Yesterday was one of those unplanned days that are the benefit of staying in one place for more than a couple of days. Not having an agenda, we set out to figure out the bus system and make reservations at Paprika, a restaurant that’s across town from our apartment. We could have made the reservation over the phone, of course, but we needed to try out our new metro passes.

But first, breakfast: we stopped by New York Bagels, which is right around the corner from our apartment, and while eating had a conversation with some young travelers, one of whom was Irish. He gave us his view on how to see his home country best: spend a few days in Dublin, then hire a car and drive around the island along or near the coast. That’s an interesting idea that we hadn’t thought of – we have some time to work on it, but that’s a good starting point.

We had our brand new 30-day metro passes, which had been surprisingly easy to get. If you research this online, you’ll through multiple web sites with partial explanations of how to get a pass that’s good for more than 72 hours. We had been told that the ticket sellers only spoke Hungarian, the 30-day pass was only for Budapest residents, and all sorts of other lugubrious stories. We tried it out anyway, and discovered that all you have to do is go to the ticket office in a main metro station and ask for one. Their English is a little rough – you have to speak slowly and clearly – but if you smile a lot, say “good morning” and let them go through their mysterious procedure, it’s easy.

We found the nearest the right bus route and nearest bus stop using a combination of the Budapest metro’s Android app and Google maps, waited 10 minutes to catch our bus, and were at our destination in about 15 minutes. (It would have been faster to take the subway, but the view is better on the bus.) We walked about a half mile along a park, found the restaurant (which is beautiful – more on that later) and made our reservations.
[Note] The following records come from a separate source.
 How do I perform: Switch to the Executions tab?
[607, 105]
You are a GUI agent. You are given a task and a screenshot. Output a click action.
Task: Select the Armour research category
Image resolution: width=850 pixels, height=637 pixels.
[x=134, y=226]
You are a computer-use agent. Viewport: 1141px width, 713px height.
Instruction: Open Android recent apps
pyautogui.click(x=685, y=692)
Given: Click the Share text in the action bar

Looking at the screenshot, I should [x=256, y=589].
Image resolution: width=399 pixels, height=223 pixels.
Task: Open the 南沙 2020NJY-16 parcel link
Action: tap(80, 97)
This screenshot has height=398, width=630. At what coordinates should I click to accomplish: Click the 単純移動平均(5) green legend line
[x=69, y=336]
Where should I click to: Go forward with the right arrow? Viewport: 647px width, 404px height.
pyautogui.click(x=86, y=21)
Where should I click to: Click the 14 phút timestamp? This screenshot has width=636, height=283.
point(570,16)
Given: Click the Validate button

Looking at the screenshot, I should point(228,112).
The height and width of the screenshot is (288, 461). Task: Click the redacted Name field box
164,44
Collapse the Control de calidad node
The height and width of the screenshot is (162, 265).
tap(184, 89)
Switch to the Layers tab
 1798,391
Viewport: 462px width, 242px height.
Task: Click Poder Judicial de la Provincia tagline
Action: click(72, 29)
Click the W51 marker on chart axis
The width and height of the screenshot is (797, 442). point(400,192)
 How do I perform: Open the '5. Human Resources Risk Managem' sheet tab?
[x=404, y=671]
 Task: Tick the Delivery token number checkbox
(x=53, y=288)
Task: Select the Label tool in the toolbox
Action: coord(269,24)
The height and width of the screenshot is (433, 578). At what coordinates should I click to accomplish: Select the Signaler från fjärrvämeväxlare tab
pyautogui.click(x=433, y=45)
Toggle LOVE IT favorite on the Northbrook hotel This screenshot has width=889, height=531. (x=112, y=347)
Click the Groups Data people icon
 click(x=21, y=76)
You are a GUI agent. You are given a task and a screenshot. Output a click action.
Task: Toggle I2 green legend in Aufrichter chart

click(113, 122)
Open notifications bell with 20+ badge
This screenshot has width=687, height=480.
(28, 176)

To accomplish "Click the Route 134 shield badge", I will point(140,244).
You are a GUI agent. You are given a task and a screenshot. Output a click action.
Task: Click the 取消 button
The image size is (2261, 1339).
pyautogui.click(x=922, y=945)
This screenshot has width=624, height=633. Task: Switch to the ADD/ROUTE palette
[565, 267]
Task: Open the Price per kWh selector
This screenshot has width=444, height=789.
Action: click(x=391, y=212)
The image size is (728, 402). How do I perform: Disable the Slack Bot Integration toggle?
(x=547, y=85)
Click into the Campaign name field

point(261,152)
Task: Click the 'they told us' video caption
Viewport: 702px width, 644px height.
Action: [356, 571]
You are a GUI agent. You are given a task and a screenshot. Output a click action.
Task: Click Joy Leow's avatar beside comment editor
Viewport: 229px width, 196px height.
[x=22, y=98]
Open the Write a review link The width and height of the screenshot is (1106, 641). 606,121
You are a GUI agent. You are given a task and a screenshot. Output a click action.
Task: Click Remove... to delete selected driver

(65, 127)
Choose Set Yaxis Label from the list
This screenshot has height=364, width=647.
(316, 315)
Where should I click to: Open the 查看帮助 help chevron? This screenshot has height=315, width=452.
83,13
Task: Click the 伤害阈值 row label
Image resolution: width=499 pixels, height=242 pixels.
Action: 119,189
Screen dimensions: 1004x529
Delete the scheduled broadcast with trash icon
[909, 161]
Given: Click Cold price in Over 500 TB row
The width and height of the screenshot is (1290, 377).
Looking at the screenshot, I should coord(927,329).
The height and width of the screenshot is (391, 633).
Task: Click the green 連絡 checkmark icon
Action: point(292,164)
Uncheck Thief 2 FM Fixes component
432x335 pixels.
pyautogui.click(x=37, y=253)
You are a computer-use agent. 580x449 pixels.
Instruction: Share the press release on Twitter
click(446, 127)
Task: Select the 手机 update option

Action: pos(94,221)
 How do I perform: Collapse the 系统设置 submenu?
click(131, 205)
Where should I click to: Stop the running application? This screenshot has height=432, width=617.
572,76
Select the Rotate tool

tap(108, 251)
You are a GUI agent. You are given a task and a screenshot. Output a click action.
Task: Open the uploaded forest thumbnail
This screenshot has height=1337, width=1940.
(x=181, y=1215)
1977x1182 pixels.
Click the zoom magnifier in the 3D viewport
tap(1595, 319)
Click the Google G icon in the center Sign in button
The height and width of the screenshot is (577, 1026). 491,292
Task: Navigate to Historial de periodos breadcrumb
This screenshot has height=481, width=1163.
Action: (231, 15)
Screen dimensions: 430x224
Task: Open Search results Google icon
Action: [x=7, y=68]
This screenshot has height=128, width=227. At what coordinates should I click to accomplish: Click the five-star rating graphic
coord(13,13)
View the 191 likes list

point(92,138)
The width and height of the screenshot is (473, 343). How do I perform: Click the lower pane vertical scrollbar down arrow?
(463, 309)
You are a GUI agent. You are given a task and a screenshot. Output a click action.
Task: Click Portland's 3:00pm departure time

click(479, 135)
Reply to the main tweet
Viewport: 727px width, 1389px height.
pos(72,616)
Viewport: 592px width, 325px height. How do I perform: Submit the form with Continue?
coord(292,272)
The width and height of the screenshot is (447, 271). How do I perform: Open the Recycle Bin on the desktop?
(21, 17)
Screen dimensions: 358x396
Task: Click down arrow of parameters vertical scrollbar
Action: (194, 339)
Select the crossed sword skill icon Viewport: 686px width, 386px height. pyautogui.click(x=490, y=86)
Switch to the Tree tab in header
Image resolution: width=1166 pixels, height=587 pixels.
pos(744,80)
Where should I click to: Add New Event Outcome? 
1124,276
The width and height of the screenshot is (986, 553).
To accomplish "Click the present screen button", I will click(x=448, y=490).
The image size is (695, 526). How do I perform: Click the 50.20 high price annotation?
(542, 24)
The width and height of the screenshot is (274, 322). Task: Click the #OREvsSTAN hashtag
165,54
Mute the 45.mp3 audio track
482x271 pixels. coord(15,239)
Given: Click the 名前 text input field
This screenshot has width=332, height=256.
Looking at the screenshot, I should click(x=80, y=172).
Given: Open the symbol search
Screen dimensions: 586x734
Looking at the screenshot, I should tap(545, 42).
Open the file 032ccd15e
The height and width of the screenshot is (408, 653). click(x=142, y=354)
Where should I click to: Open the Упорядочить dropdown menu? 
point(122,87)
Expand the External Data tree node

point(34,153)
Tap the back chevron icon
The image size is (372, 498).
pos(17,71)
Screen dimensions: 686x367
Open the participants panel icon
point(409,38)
On the way back, we decided to walk back to the bus stop through the park instead of back along city streets. It turns out that the restaurant is across from Városliget (Budapest City Park), which is home to miles of walking and biking trails, two art museums, thermal baths, a zoo, a circus, a castle, flower gardens, a lake and Hero’s Square – a UNESCO World Heritage site that’s a  monument to the history of Hungary.

Castle and baths


car boat

Boating on the lake

Unfortunately, we needed to get back in time for a performance of Hungarian folk music that night, so we only had time for a pretty quick stroll around the park. We decided to come back on Wednesday so we could spend the day before dinner at Paprika.